* **PROBLEM STATEMENT**
Every line below that has the string "Наши" needs to be copied.

* **AVAILABLE RECORDS**
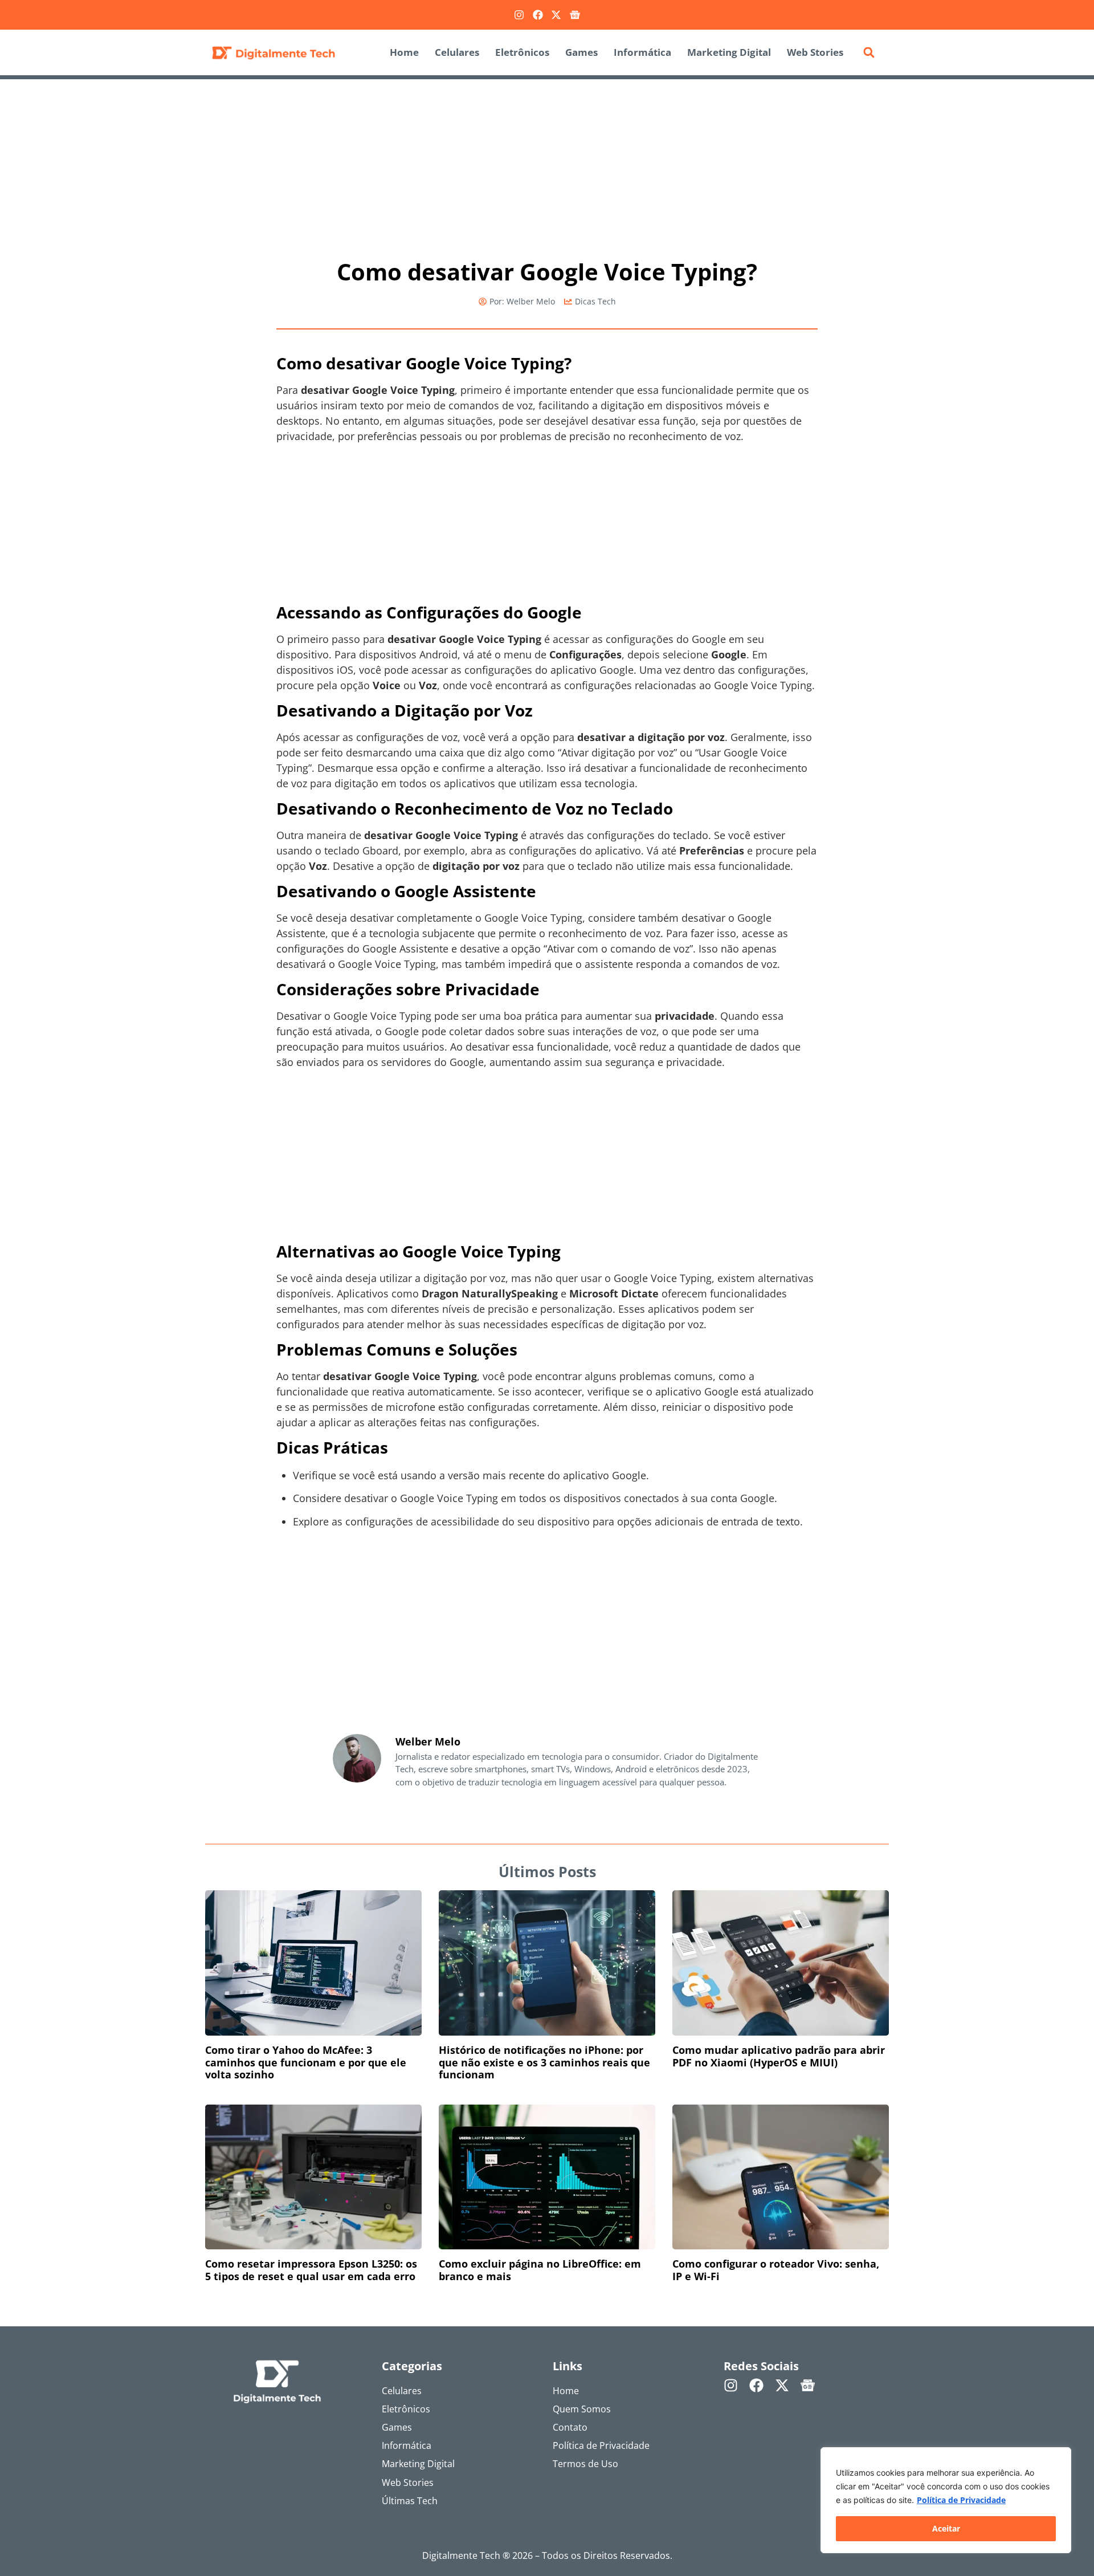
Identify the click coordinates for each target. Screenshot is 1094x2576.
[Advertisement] (547, 163)
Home (404, 52)
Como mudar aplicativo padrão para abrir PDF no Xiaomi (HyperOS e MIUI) (778, 2056)
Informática (642, 52)
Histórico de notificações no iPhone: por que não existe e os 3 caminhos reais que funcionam (544, 2062)
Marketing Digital (729, 52)
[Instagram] (519, 15)
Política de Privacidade (961, 2499)
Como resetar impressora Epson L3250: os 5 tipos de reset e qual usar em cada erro (311, 2270)
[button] (868, 52)
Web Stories (815, 52)
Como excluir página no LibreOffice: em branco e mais (540, 2270)
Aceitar (946, 2528)
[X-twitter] (556, 15)
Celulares (457, 52)
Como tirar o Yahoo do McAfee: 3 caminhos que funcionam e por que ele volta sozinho (305, 2062)
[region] (945, 2500)
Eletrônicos (522, 52)
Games (581, 52)
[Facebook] (538, 15)
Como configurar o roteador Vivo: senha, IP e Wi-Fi (775, 2270)
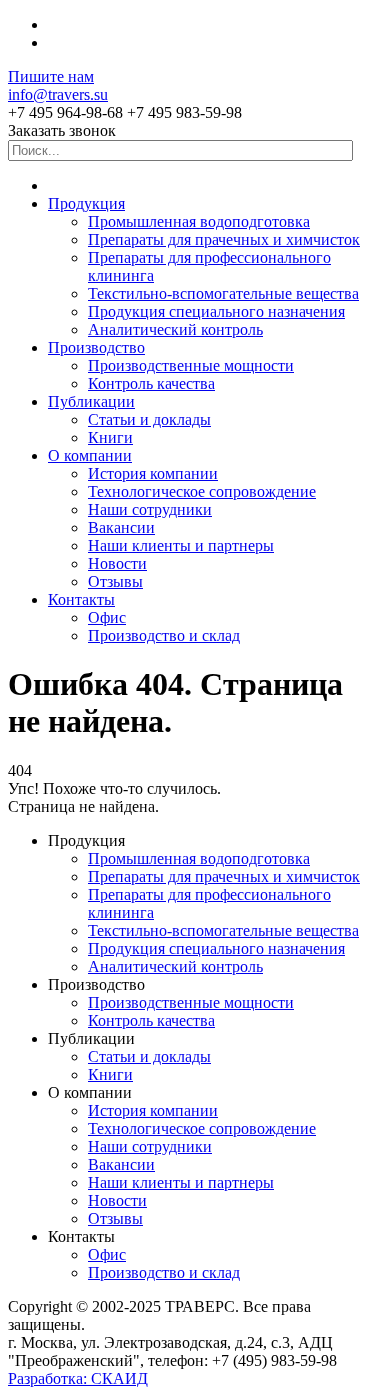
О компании (90, 455)
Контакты (81, 599)
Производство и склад (164, 635)
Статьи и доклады (149, 419)
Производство (96, 347)
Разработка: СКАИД (78, 1378)
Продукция (86, 203)
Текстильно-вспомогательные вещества (223, 293)
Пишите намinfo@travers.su (58, 85)
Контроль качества (151, 383)
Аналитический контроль (175, 329)
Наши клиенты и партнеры (181, 545)
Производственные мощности (191, 365)
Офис (107, 617)
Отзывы (115, 581)
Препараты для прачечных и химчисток (224, 239)
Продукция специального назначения (216, 311)
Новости (117, 563)
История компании (153, 473)
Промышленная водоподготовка (199, 221)
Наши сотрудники (150, 509)
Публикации (91, 401)
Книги (110, 437)
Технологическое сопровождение (202, 491)
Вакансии (121, 527)
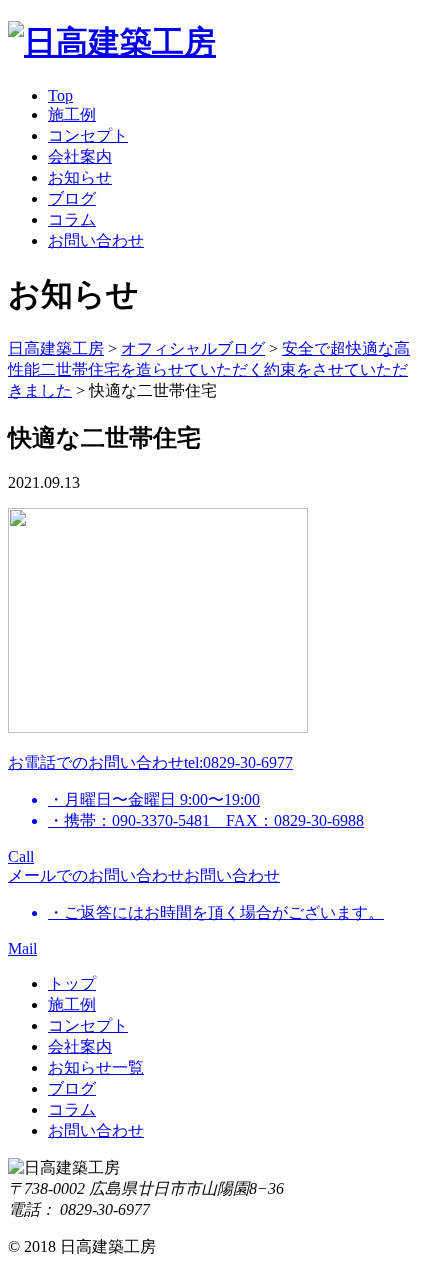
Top (60, 95)
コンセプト (88, 135)
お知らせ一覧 (96, 1067)
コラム (72, 219)
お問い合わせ (96, 240)
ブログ (72, 198)
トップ (72, 983)
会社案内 (80, 156)
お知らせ (80, 177)
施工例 (72, 114)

* **WRITTEN RESPONSE**
Наши клиенты и партнеры (181, 545)
Наши сотрудники (150, 509)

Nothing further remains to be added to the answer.